Back with my favorite, Ulquiorra! He walked with Starrk and Halibel who were pretty excited. Nothing could amaze our dear Ulquiorra though. He looked at everything remaining unemotional. Halibel hit him lightly.

"Lighten up kid. We're supposed to be having fun!" She said. He sighed.

"How am I supposed to have fun? Nothing here amuses me." He said. Halibel looked past some people and smiled.

"That's about to change. LOOK!" She pointed to where two orange heads were standing by the sidewalk looking at the passing floats. Ulquiorra recognized both immediately.

"It's that soul reaper…and his girlfriend."

"No, no, no, no! He doesn't like her. You should go make your move!" Halibel said. Starrk snorted.

"Yeah right! Why would she give him the time of day when I have a stylin' beard?" Starrk said. Ulquiorra glared at him.

"I may not have an interest in the girl, but it'll be a cold day in hell before I let _you_ set foot anywhere near her."

Starrk made a growling sound and swiped his hand like a paw.

"Yikes, watch out for this fierce kitty!" He teased. Ulquiorra barely blushed.

"No. I did not mean it like…that…" he froze as Orihime had caught sight of him and was quickly advancing toward him. He was about to walk away, but Halibel forced him in place. He gave her a half death glare half frightened look. She just smiled at him.

"I will kewl joo later." He said.

"I noes!" She beamed. Orihime stopped in front of them with a jump.

"Like OMG!! I didn't think I'd ever see you guys here!" She said with an overly bubbly demeanor, but Ulquiorra could never refuse her demeanor even if it was the complete opposite of his. She especially smiled at Ulquiorra. He just stared at her.

"So, Ulquiorra, how have you been? Do you miss me? I mean, I was your captive."

"Are you trying to make me feel bad or good?" He asked. She wrapped him in a hug.

"Let's get some dinner! I'll treat!!!" She sang dragging him behind her. Halibel snickered. She loved when a good plan came together. Starrk poked her, his strength was overwhelming and even pushed her forward a little bit. She turned on him and hissed menacingly. He quickly apologized before any damage could be done to his face or his unmentionables. Halibel forgave him but still showed sign of being upset.

"Why are y0ou forcing him to go out with the girl he likes when you won't even go out with your secret crush?"

Halibel chocked on the air she breathed. She had to hit her sternum a little bit. Starrk helped her out by patting her back. She took a deep breath and growled at him with all of her might.
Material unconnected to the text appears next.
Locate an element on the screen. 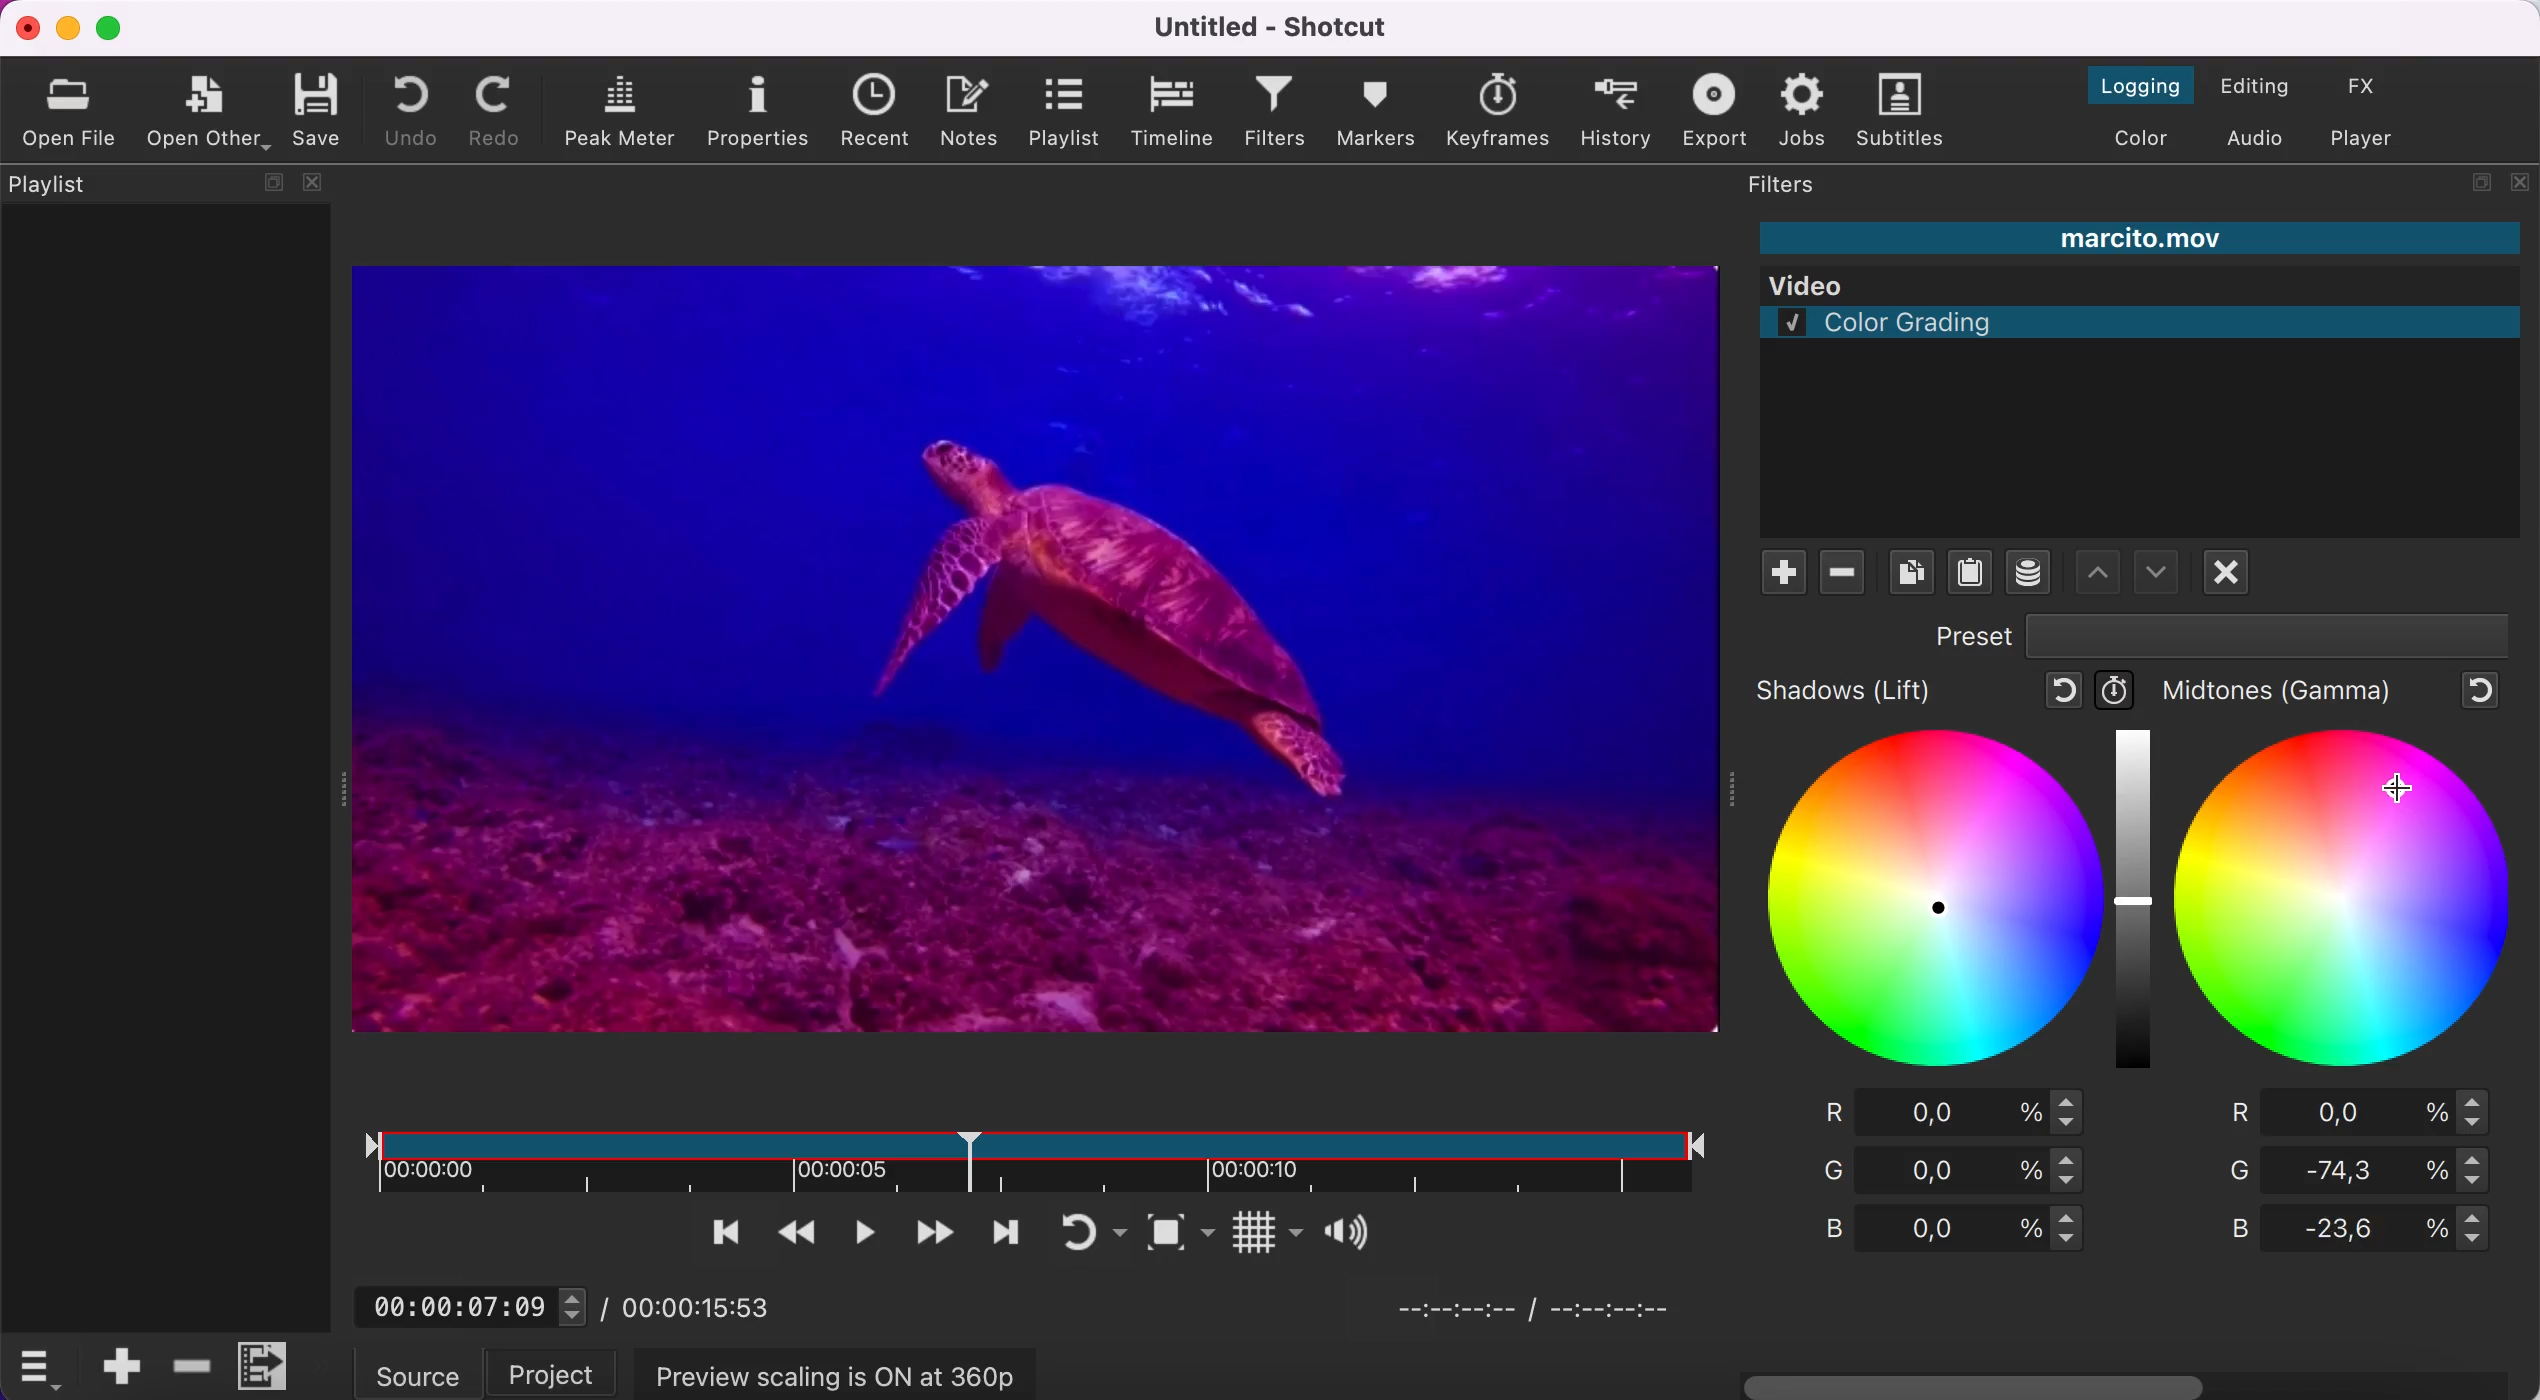 The height and width of the screenshot is (1400, 2540). keyframes is located at coordinates (1495, 106).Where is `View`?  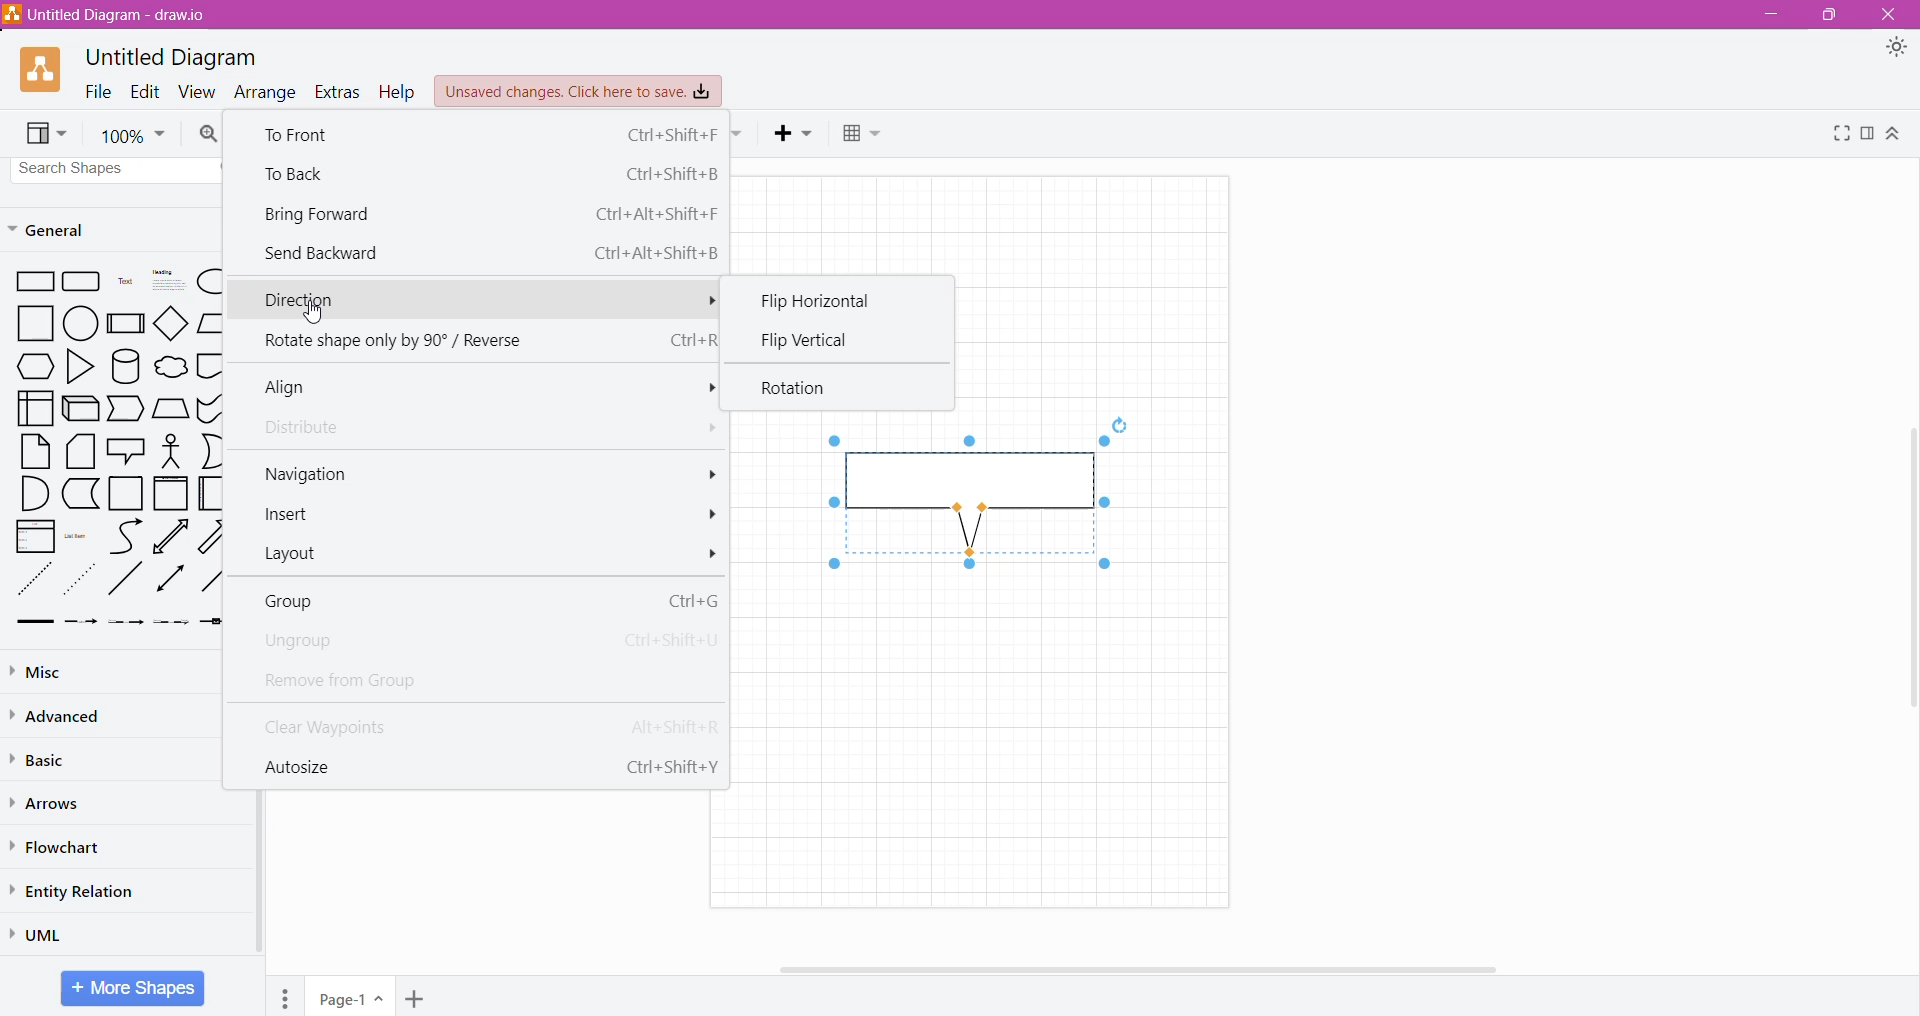 View is located at coordinates (48, 134).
"I DO NOT HAAAAVE A SECRET CRUSH ESPECIALLY ON THAT BIG BOOTED CLOWN WHO'S SUCH A SEXIST!!!! FOR ALL I CARE, HE CAN GO TO HELL!!!!!" She yelled. Some of the people around them had turned to watch her yell. They yelled to Starrk about how she was 'wearing the pants.' He rolled his eyes and pulled her back towards an empty area in the park.

"You sure make a lot of fuss about it, and I never said you liked Nnoitra."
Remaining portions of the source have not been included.